🔥 流式细胞术分选衰老细胞

利用流式衰老抗体染色特定组织细胞，随后根据发射光的荧光强度和波长将不同类型衰老细胞分选出来，进一步研究衰老细胞理化性质。

衰老相关-β-半乳糖苷酶（SA-β-gal）在正常人体细胞主要表达在溶酶体，最适 pH 是 4~4.5；而在衰老细胞中，SA-β-gal 不仅大量积累，最适 pH 还偏移至 6，因此人为给予 β-gal 作用底物 X-gal 和 pH 6 的环境，衰老细胞可以在 β-gal 的作用下，将底物转变为深蓝色，利用荧光标记的 β-半乳糖苷酶底物即可利用流式将衰老细胞分选出来。

利用流式分选衰老细胞，可研究细胞周期，以及探究细胞衰老在肿瘤抑制、肿瘤进展、衰老以及组织修复中的功能。

剪刀、镊子、六孔板、300 目滤网、移液枪

移液管、15 ml 离心管、流式管

1640 培养基、胎牛血清（FBS）

衰老细胞流式抗体

1、使用颈椎脱臼法处死小鼠后，取小鼠脾脏。

2、将脾脏放入预加有 3 ml 10% FBS 的 1640 培养基及灭菌后的 300 目滤网的 6 孔板中。轻柔地研磨组织，将研磨好的细胞悬液经 300 目滤网过滤到 15 ml 离心管中，用 3 ml 10% FBS 的培养基洗孔板两次，1500 rpm，4 ℃，离心 5 min。

3、弃上清，用 2 ml 红细胞裂解液进行裂解红细胞，常温 5 min。

4、加入 5 mL 10% FBS 的 1640 培养基中和，1500 rpm，4 ℃，离心 5 min。

5、弃上清，使用 10 ml PBS 洗涤细胞，经 300 目滤网转移到新的 15 ml 管中，计数，1500 rpm，4 ℃，离心 5 min。

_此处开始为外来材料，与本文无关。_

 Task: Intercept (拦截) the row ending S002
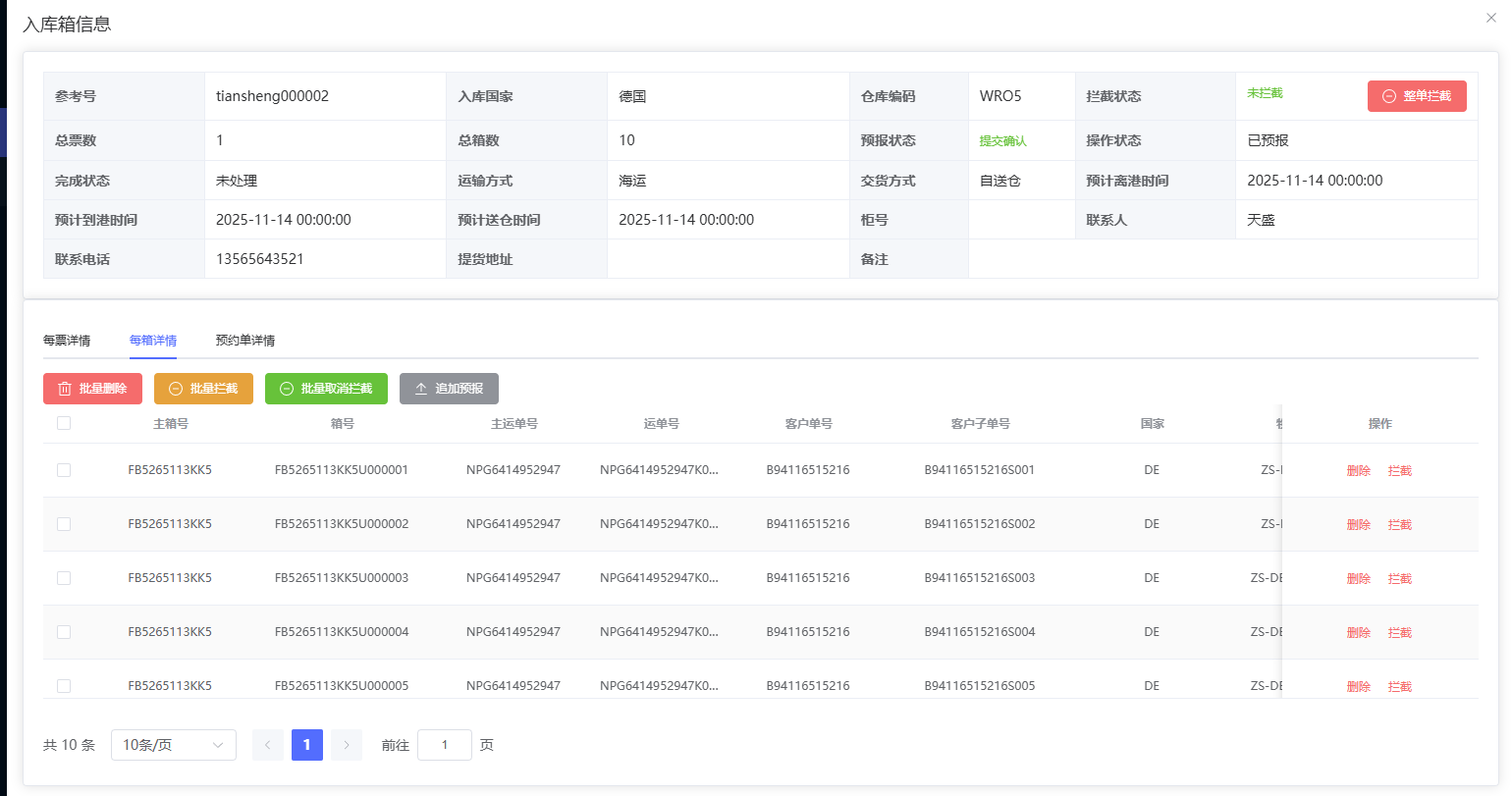(1399, 525)
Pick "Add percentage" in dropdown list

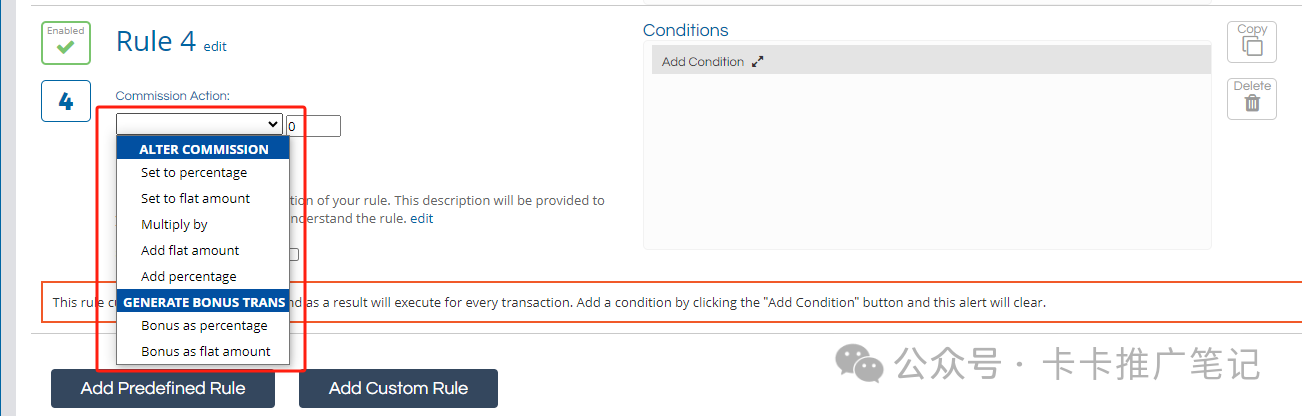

6、弃上清，用含 2% PFA 的 PBS 重悬细胞，使细胞浓度为 1×10⁷ cells/ml，室温避光固定 10 min；

7、随后按 1:5500 比例稀释 Dilute the CellEvent^TM Senescence Green Probe 进行衰老细胞流式染色，37 ℃ 染色 2 h。

8、染色后用含 1% BSA的 PBS 洗涤细胞一到两次；

9、最后 1 ml 10% FBS 的 1640 培养基/107 cells 的比例重悬细胞，过 300 目滤网至流式管，上机分选，10% FBS 的 1640 培养基收集。

1. 为保持细胞活性，细胞悬液制备过程尽量冰上操作，且使用 10% FBS 的 1640 培养基。

2. 多色流式染色时，为了使细胞分群明显，尽量挑选荧光通道波长相差大的流式抗体。

3. 上机分选时，先建单染管确定电压，并调节补偿，才能使分群明显，保证分选效率。